Catatan Kritis Mahasiswa: Kampus Benteng Peradaban, Ritual Kepatuhan di Atas Kuburan Nalar

BeritaBenua.com —
Beritabenua
BeritabenuaPenulis

OPINI, Beritabenua-- Label kampus peradaban hari ini tidak lebih dari ilusi besar yang dikapitalisasi oleh institusi pendidikan tinggi untuk menutupi bobroknya sistem yang mereka pelihara sendiri.

Peradaban yang digembar-gemborkan itu ternyata tidak melahirkan manusia bebas, tetapi mencetak lulusan yang jinak, patuh, dan tidak tahu apa-apa selain mengejar IPK dan gelar.

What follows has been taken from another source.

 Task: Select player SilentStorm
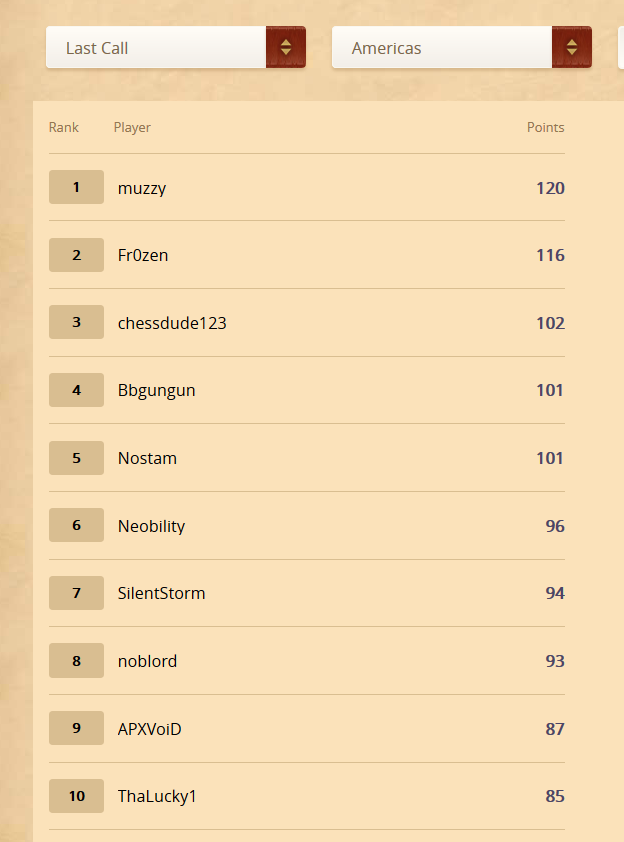pyautogui.click(x=161, y=593)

Dalam bukunya Orang Miskin Dilarang Sekolah, Eko Prasetyo memberikan pandangan bagaimana pendidikan tinggi di Indonesia. Bahwa kampus hari ini lebih mirip pasar daripada ruang pembebasan. Pendidikan telah direduksi menjadi transaksi. Siapa yang punya uang, dia yang bisa belajar. Siapa yang patuh, dia yang akan lulus. Maka pertanyaan yang kemudian muncul di mana letak peradaban dalam sistem seperti ini?

Biaya kuliah yang terus naik, skema UKT yang diskriminatif, hingga pembatasan ruang ekspresi mahasiswa merupakan wajah telanjang dari sistem pendidikan neoliberal yang menghisap. Mahasiswa bukan lagi subjek pendidikan, tapi konsumen yang harus membeli haknya sendiri untuk belajar. Sedang jasa yang dibeli tak pernah dijaminkan pekerjaan. Sementara dosen dan birokrasi kampus berubah menjadi penjaga sistem, bukan pembebasan.

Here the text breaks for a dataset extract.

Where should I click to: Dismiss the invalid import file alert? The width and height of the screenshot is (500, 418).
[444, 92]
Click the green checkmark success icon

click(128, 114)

Lebih parah lagi, kelas-kelas perkuliahan telah menjadi ruang pengkondisian massal. Mahasiswa diminta datang, duduk, mencatat, lalu pulang. Tak ada dialog, tak ada perdebatan, tak ada ruang untuk membantah. Kampus menjadi mesin produksi manusia-manusia setengah sadar—mereka punya ijazah tapi kehilangan keberanian untuk mengkritik. Kampus telah melahirkan ketakutan yang begitu besar terhadap mahasiswa nya.

Ketika ada mahasiswa yang mulai menggugat, mempertanyakan ketidakadilan, atau membongkar kemunafikan birokrasi kampus, mereka langsung diberi justifikasi pembangkang, radikal, atau perusak nama baik kampus. Inilah wajah fasisme dan anti-demokrasi akademik yang dibungkus dengan aturan tata tertib dan kode etik berlabel buku pedoman akademik atau buku saku, biasa disebutnya. Padahal seperti yang dikatakan Eko Prasetyo, kampus seharusnya menjadi tempat lahirnya orang-orang gelisah, yang melawan, bukan yang tunduk.

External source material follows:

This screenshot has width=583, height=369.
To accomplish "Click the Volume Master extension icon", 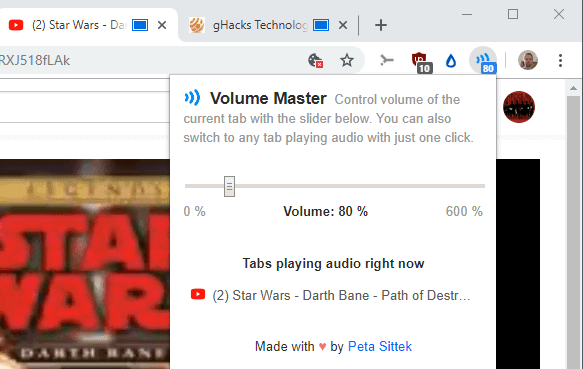I will tap(483, 60).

Bukankah Allah Swt. telah menegaskan:

“Janganlah kalian menyembunyikan kebenaran, padahal kalian mengetahuinya.”

(QS. Al-Baqarah: 42)

Ayat ini seharusnya menjadi landasan moral dan spiritual bagi institusi yang mengklaim sebagai "kampus peradaban". Tapi realitasnya, justru banyak kampus abai terhadap keadilan, mematikan semangat amar ma’ruf nahi mungkar, dan memelihara sistem yang menindas mereka yang paling lemah—terutama mahasiswa miskin dan aktivis yang kritis.

Kampus seharusnya menjadi tempat para pemuda belajar untuk tidak percaya begitu saja pada dunia, tetapi hari ini kampus justru menjadi tempat yang sangat percaya pada sistem yang sudah rusak. Tidak ada pembebasan, tidak ada keberanian berpikir, dan tidak ada keadilan.

Maka rekonstruksi sistem pendidikan di kampus peradaban bukan hanya soal membenahi kurikulum atau menata fasilitas. Tapi tentang meruntuhkan logika industri dalam pendidikan. Mengembalikan kampus pada fitrahnya sebagai ruang pembebasan. Menghapus dominasi dosen-dosen feodal yang alergi kritik. Mengakhiri praktik pendidikan yang diskriminatif terhadap orang miskin. Dan yang terpenting: membebaskan mahasiswa dari keterkungkungan kepatuhan tanpa berpikir.

Karena peradaban tidak akan lahir dari ruang kelas yang sunyi dan mahasiswa yang bungkam. Tidak ada lagi perdebatan yang liar untuk mencari kebenaran ilmiah. Peradaban lahir dari mereka yang gelisah, yang berani menggugat, dan yang bersedia melawan—bahkan terhadap kampusnya sendiri.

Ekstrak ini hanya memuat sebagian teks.